Anafghat stayed at the hospital for four months, awaiting the arrival of a team of American doctors, who have been to Niger six times already to help women like Anafghat. When they finally arrived there, she endured a three-hour repair surgery, performed by a volunteer surgeon from Johns Hopkins. She has since recovered nicely.
During her recuperation, Anafghat noticed a woman from Niger who was a medical student making the rounds with the American doctors. Anafghat, the goatherder’s daughter from the rural village, was extremely taken with her, saying: I want to live in Niamey, be a doctor and be an important woman. And she extracted a promise from her chastened father that she would be allowed to return to school, unheard of for a woman (or, rather, girl) in her situation.

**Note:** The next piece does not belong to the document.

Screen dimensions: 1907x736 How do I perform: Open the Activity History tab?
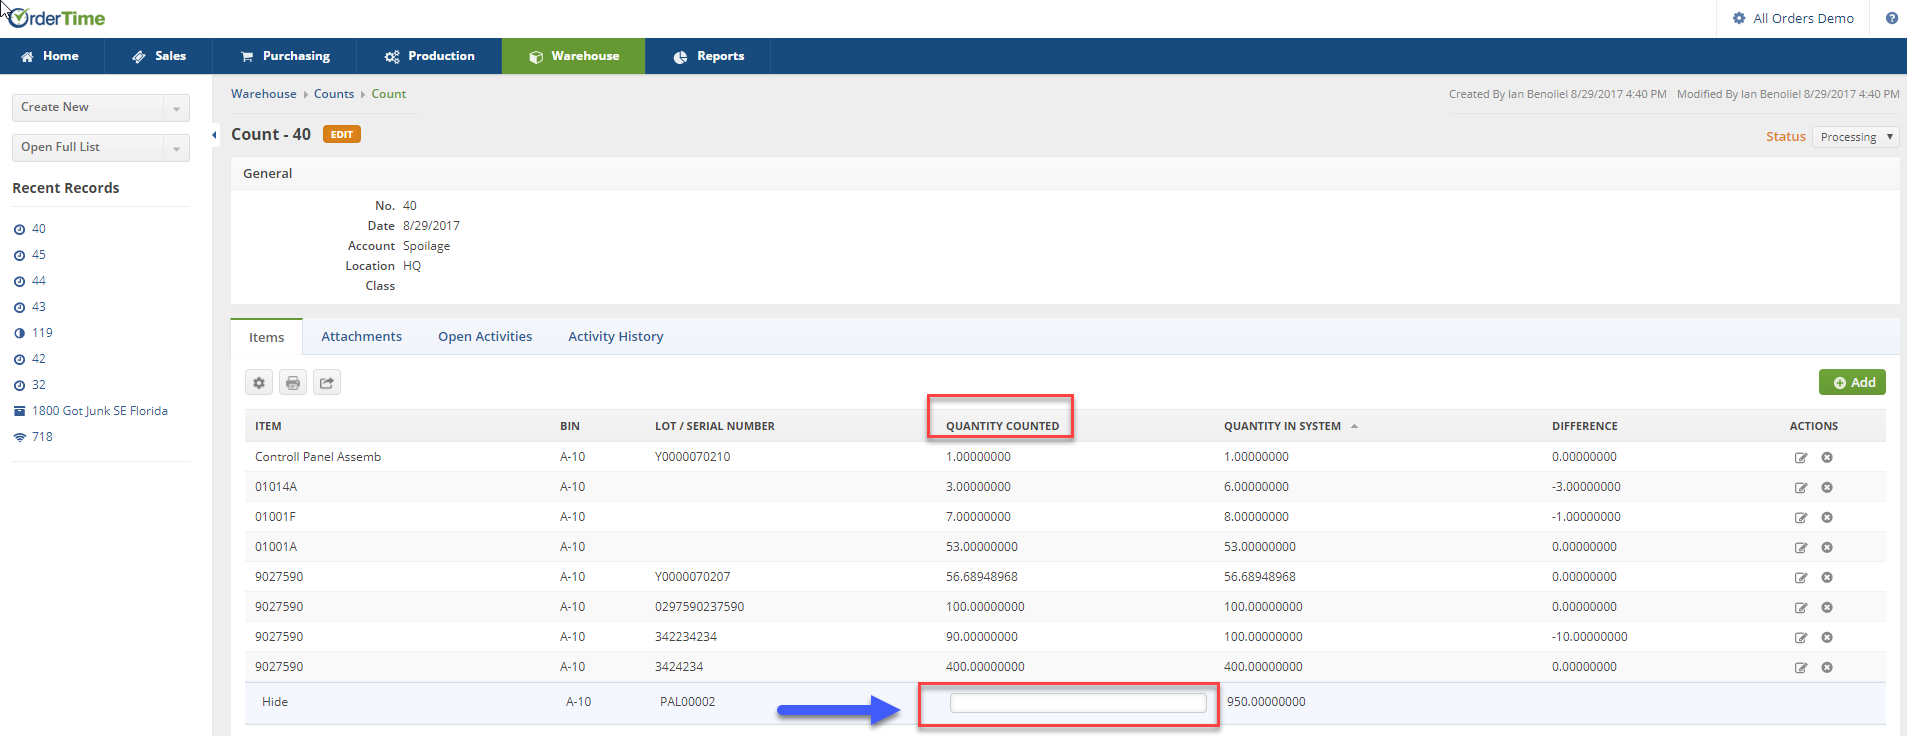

And so she has returned to school, and she’s doing very, very well. According to the school’s director: The others call her “the college student” because she is so smart and older…
Anafghat is back living in the small round hut with her family. She and her father say she has no plans to return to her husband and she will stay with her family until she advances to the higher school. And she wants to make sure her younger sisters follow her. Mr. Mahomed sat on one of the beds stirring a bowl of rice, surrounded by all of his daughters.
He says he will keep his promises to Anafghat. “Even if one of my daughters asks to get married while they are still in school,” he says, “I will refuse.”
I have to say that this story–which is much longer and more detailed than I’ve excerpted here–moved me to tears; first of rage, and then of inspiration. People like this will be the ones to build the foundation of a better future for the women of the area, if allowed. There is great hope that this movement will grow. Hear what Sabou Ibrahim, director of the National Hospital, has to say:
A fistula woman who is repaired and goes back to her village brings many changes…All the women get together and they talk about the risk of having a child so young.”
Before, I suppose these “fistula women” stayed away, shunned by all. Now they can go back and spread the word, and have a good chance of preventing this from happening to others.
The more people see it is in their own interest to decline to follow a traditional cultural dictate which has led in the past to so many blasted lives, the more people will feel comfortable doing so. Then the practice (and the fistulas) will disappear from these societies–and not a moment too soon.
ADDENDUM: I wanted to include a link to the agency sponsoring the American doctors, the International Organization for Women and Development, Inc., founded by Barbara and Ira Margolies of Rockville Center, NY, and also to give them a donation. But I couldn’t find a webite for the group. This was the closest I could come, a feature on one of the doctors. If anyone can get any better information on this organization than I was able to find, please post it in the comments section. Thanks.
ADDENDUM TO ADDENDUM: Reader Marianne has found the website, which is here. And this is the donations page. Thanks so much, Marianne!